Cette somme correspond à un arriéré locatif, exigible sur le fondement de l’article 7 susrappelé ainsi qu’aux sommes qui auraient été dues en raison de l’occupation des lieux si le bail n’avait pas été résilié de plein droit, que la partie défenderesse doit donc acquitter sur le fondement de la responsabilité délictuelle à compter de la résiliation du bail et jusqu’à libération effective des lieux.
Monsieur, [Y], [R] ne conteste ni le principe ni le montant de cette dette et doit, par conséquent, être condamné au paiement de la somme de 3963,08 euros, à titre provisionnel.
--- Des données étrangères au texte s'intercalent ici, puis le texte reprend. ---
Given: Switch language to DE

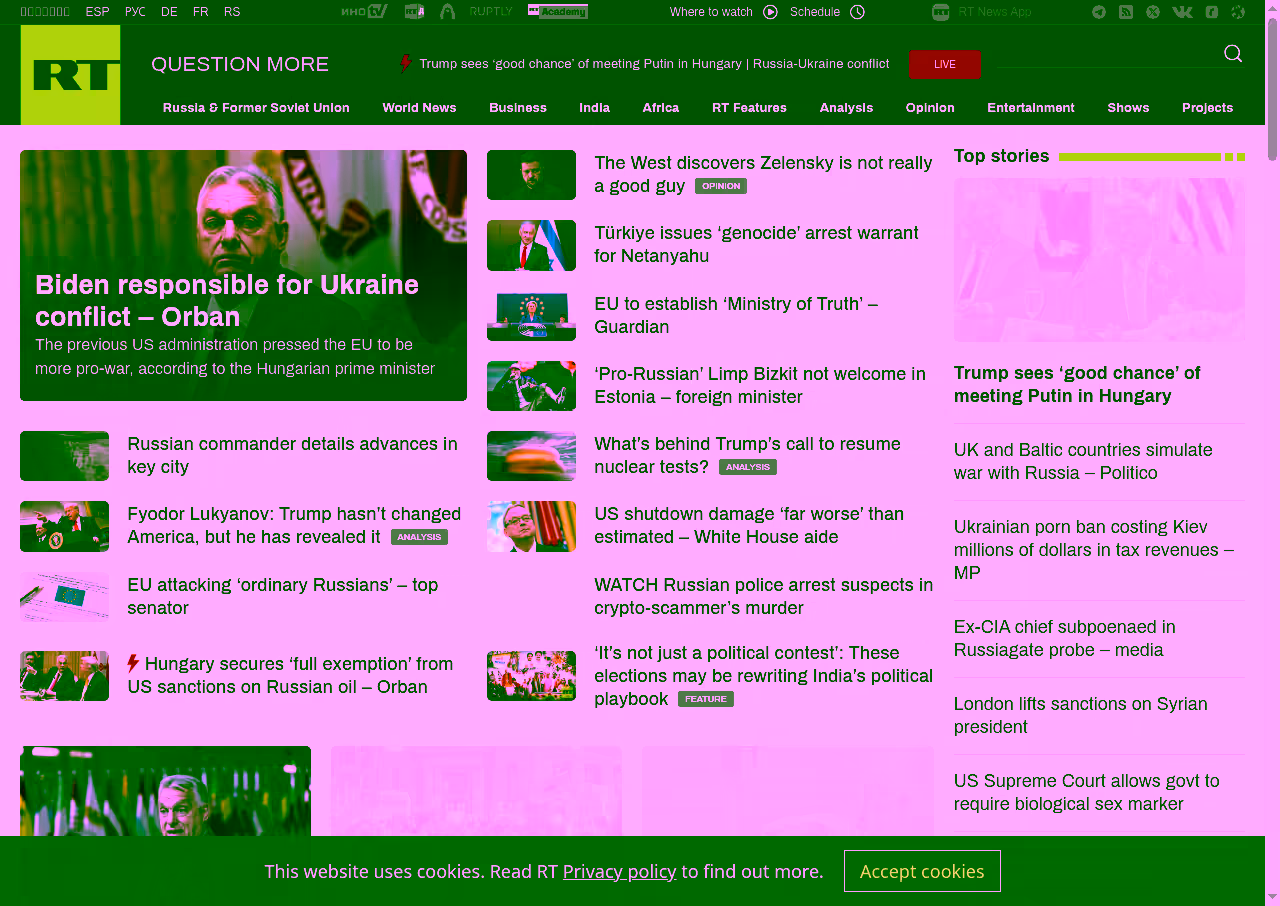Looking at the screenshot, I should point(169,12).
S’agissant d’une provision, cette condamnation portera intérêts au taux légal à compter de la présente ordonnance.
Monsieur, [Y], [R] sera également condamné au paiement d’une indemnité mensuelle d’occupation provisionnelle pour la période courant à compter du 31 janvier 2026 jusqu’à la date de reprise effective et définitive des lieux, qu’il convient de fixer par référence au montant actuel du loyer et des provisions pour charges à 594,12 euros.
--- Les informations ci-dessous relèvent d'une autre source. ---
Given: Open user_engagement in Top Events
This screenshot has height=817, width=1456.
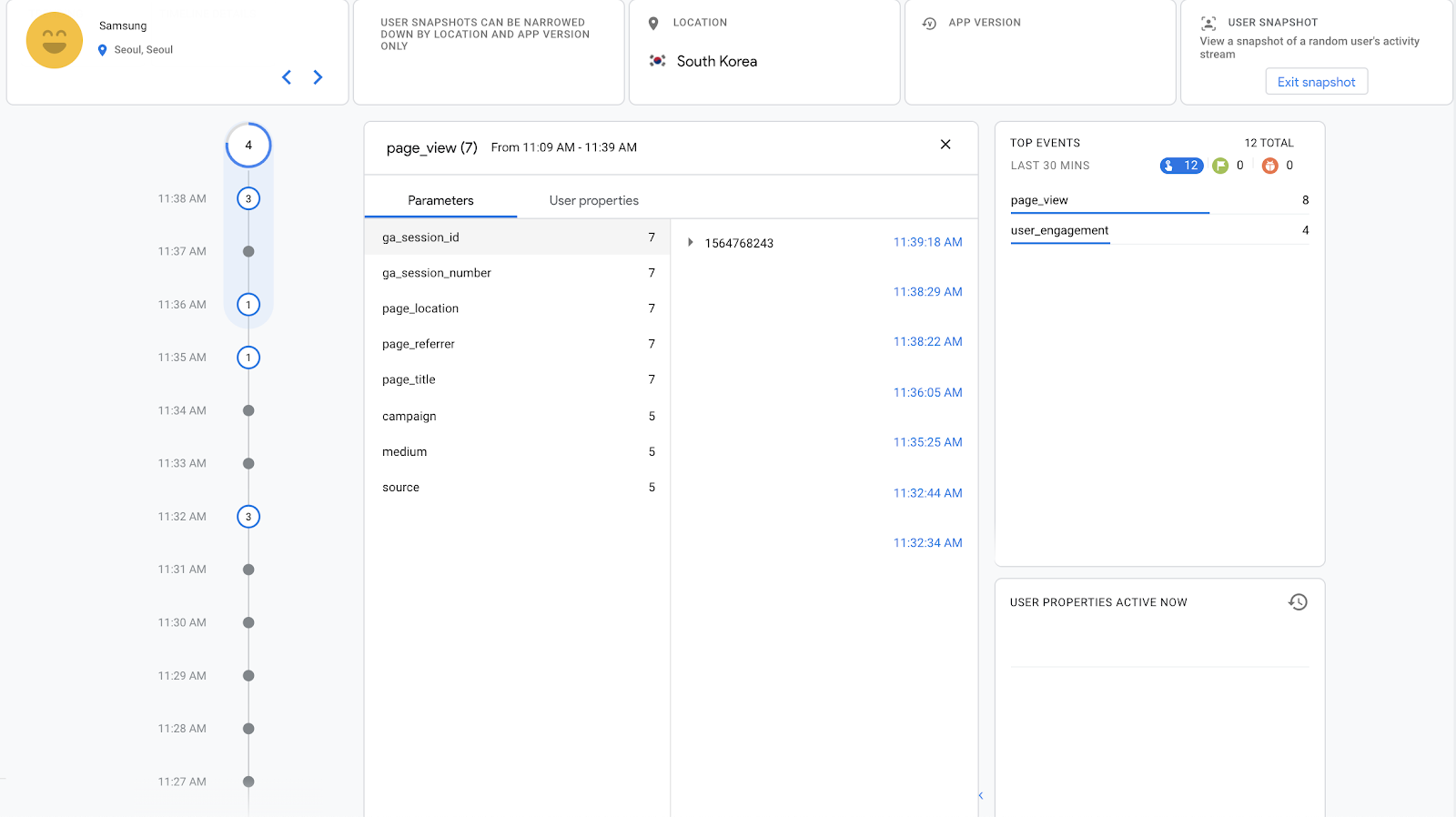Looking at the screenshot, I should (x=1059, y=231).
— SUR LES MESURES ACCESSOIRES :
En application de l’article 696 du code de procédure civile,Monsieur, [Y], [R], partie perdante, supportera la charge des dépens, qui comprendront notamment le coût du commandement de payer, de sa notification à la CCAPEX, de l’assignation et de sa notification à la préfecture.
Il apparaît équitable de laisser à la charge de la SA ERILIA les frais qu’elle a exposés en application de l’article 700 du code de procédure civile. Elle sera en conséquence déboutée de sa demande formée de ce chef.
En application de l’article 514 du code de procédure civile, la présente décision est de plein droit exécutoire à titre provisoire.
PAR CES MOTIFS :
Nous, I.LAFOND statuant en qualité de juge des contentieux de la protection, publiquement, en référé, par ordonnance mise à disposition au greffe, contradictoire et en premier ressort :
CONSTATONS, à la date du 17 septembre 2025, l’acquisition de la clause résolutoire figurant au bail conclu le 19 décembre 2024 et liant la société anonyme ERILIA à Monsieur, [Y], [R], concernant le bien à usage d’habitation, situé, [Adresse 3] à, [Localité 3];
REJETONS la demande de délais de paiement formée par Monsieur, [Y], [R] visant à suspendre les effets de la clause résolutoire;
ORDONNONS en conséquence à Monsieur, [Y], [R] de libérer les lieux, avec restitution des clés, dès la signification de la présente ordonnance;
DISONS qu’à défaut pour Monsieur, [Y], [R] d’avoir volontairement libéré les lieux et restitué les clés dans ce délai, la société anonyme ERILIA pourra, deux mois après la signification d’un commandement de quitter les lieux, faire procéder à son expulsion ainsi qu’à celle de tous occupants de son chef, y compris le cas échéant avec le concours d’un serrurier et de la force publique ;
RAPPELONS que le sort des meubles en cas d’expulsion est régi par les articles L.433-1, L.433-2 et R.433-1 et suivants du code des procédures civiles d’exécution ;
CONDAMNONS Monsieur, [Y], [R] à payer à la société anonyme ERILIA à titre provisionnel la somme de 3963,08 euros, au titre de l’arriéré de loyers, charges et indemnités d’occupation, arrêtée au 22 janvier 2026, échéance du mois de janvier 2026 non comprise, avec les intérêts au taux légal à compter de la présente ordonnance ;
CONDAMNONS Monsieur, [Y], [R] à payer à la société anonyme ERILIA à titre provisionnel une indemnité mensuelle d’occupation fixée à 594,12 euros, payable à compter du 31 janvier 2026 et jusqu’à la date de la libération effective des lieux;
REJETONS le surplus des demandes formées par la société anonyme ERILIA;
CONDAMNONS Monsieur, [Y], [R] aux dépens, qui comprendront notamment le coût du commandement de payer, de sa dénonciation à la CCAPEX, de l’assignation et de sa notification à la préfecture ;
RAPPELONS que la présente ordonnance est de plein droit exécutoire à titre provisoire.
Ainsi jugé et prononcé, les jour, mois et an susdits.